This post was originally published on FTPT on February 27, 2012. The concepts described in this article are still very relevant and important for us to understand as we assess how research is meaningful to clinical practice. To view more of Dr. Cook’s work, check him out here. Enjoy!!!
By: Chad Cook PT, PhD, MBA, FAAOMPT
Last year, Charles Sheets and I published a paper titled “Clinical equipoise and personal equipoise: two necessary ingredients for reducing bias in manual therapy trials.” in the Journal of Manual and Manipulative Therapy. The focus of the paper was to inform the reader about the perils of failing to control for lack of personal equipoise in randomized controlled trials, and in a related sense, the hazards of an inappropriate study design that lacks clinical equipoise (in other words, the study was set up for one intervention to succeed over another). A true state of equipoise exists when one has no good basis for a choice between two or more care options. Violations of equipoise can occur in many forms and I’m thankful for the opportunity from Dr. Joe Brence to further discuss this important issue. My comments reflect my concerns of this issue and do not represent Charles Sheets’ thoughts; although his are very welcome.
Believability is a concept associated with face validity that allows one to determine, at “face” value, whether the results of a study truly have clinical merit. If a surgical team compared “conservative care” versus surgery, but provided a conservative intervention that was poorly defined, was not supported by clinical guidelines, or worse yet was called something such as exercise, manual therapy, or physical therapy, but was not provided by any experts in application of these interventions, most conservative-based clinicians would cry foul, and would suggest the intervention was biased and lacked equipoise. If a team of McKenzie-based clinicians provided a McKenzie (or MDT) approach versus a generic application of unsophisticated manual therapy care, one might also suggest bias. Further, because of assumed bias, sponsored interventions from device companies, equipment suppliers, or others who have a financial interest in the outcome, are often very difficult to publish. The authors of these studies are frequently required to report their vested interest in one side of the intervention. A recent paper published in JBJS in which I was senior author (Nunley et al. JBJS 2012) is a characteristic example of this challenge, since the primary author was also a paid consultant for the STAR total ankle replacement device company. We (the authors) were required to disclose our personal interests in the outcome of the trial, which indeed did favor the STAR device. I was able to disclose that I had no personal interests. Others were not.
The Commission on Publication Ethics (COPE) guidelines actually requires this disclosure for all publications and when this is absent, it is considered a strong enough reason to request retraction of the publication. A retraction is a “pulling” of the article from publication because of new information or because of ethics violations that were not disclosed at the time of publication. As stated by the COPE guidelines document “Retractions are also used to alert readers to cases of redundant publication (i.e. when authors present the same data in several publications), plagiarism, and/or failure to disclose a major competing interest likely to influence interpretations or recommendations”.
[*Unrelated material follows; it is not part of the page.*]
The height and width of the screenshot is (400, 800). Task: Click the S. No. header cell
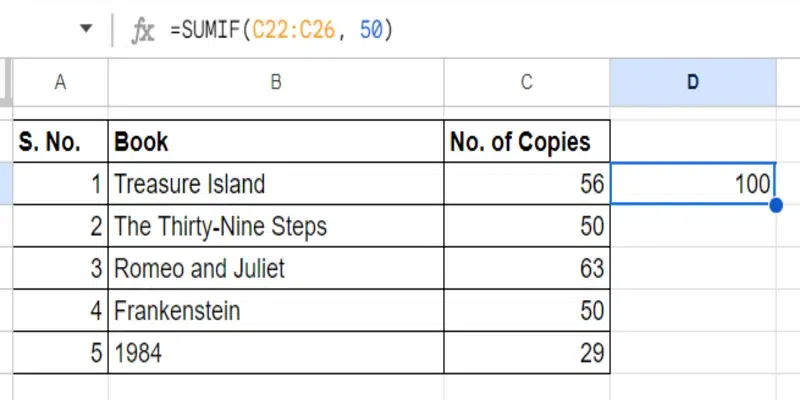pos(60,141)
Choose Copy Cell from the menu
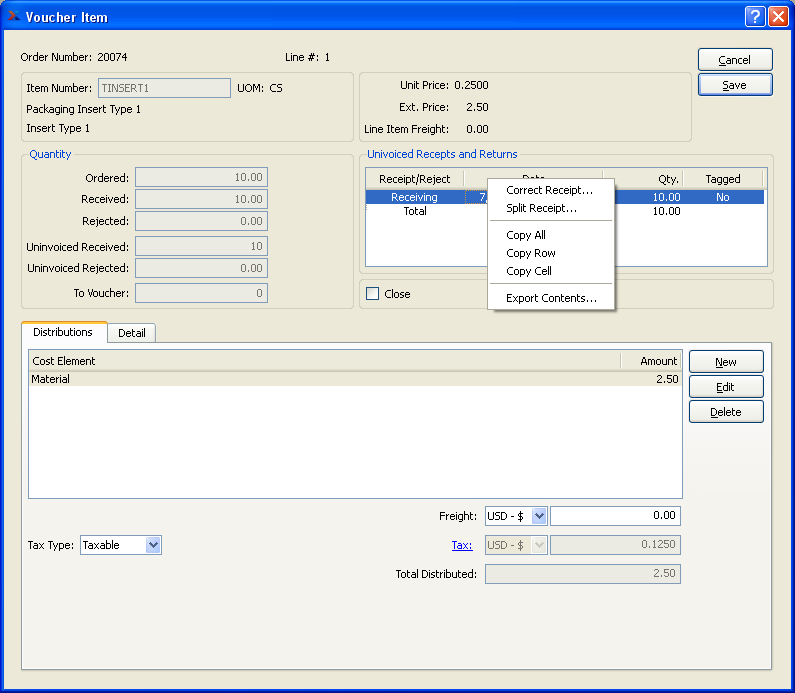Viewport: 795px width, 693px height. [x=529, y=271]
Recently, there have been a number of manual therapy studies that were designed by clinicians who have a personal interest in the success of one intervention over another. These clinicians have either a vested interest in the applications that are part of the interventional model because they provide instruction of these techniques in continuing education courses in which they profit from (although it may seem minimal, it is not); or because the tools are part of a philosophical approach or a decision tool that was designed from their efforts or efforts from those they were affiliated with. In nearly all cases, the bias is non-intentional and certainly not malicious. Nonetheless, in most cases, the comparative intervention (comparator) is designed in such a manner that it does not adequately represent clinical practice and in some cases, the same comparator is used despite the fact that it has been demonstrated to be ineffective in past clinical trials. It is my impression that these studies lack clinical and personal equipoise and require a disclosure of conflict of interest that is outlined within the COPE guidelines.
This concerns me greatly for a number of reasons. First, because the findings are not representative, and certainly, with the continued emphasis on “evidence based medicine” and the overt focus on publications as a source mechanism for ‘evidence’, we have the tendency to bias our future and advocate findings that reflect slanted papers. Second, I am concerned that new clinicians, passionate followers of selected manual therapy approaches, and in some occasions, seasoned clinicians, will be mislead because they lack expansive/formal research training with respect to study methodology. Certainly, once information is advocated within the clinical population, it takes years to diffuse its use, even after acknowledgement of its erroneous findings.
Since this is a Blog, and I’ve seen Blogs used quite effectively in the past to sway the masses, it’s my hope that you “Don’t always believe what you read”. And while I am not personally naming any papers or authors with respect to my concerns I’ve outlined, it’s very likely that if you suspect something screwy in a published paper, then you are probably accurate in your suspicions.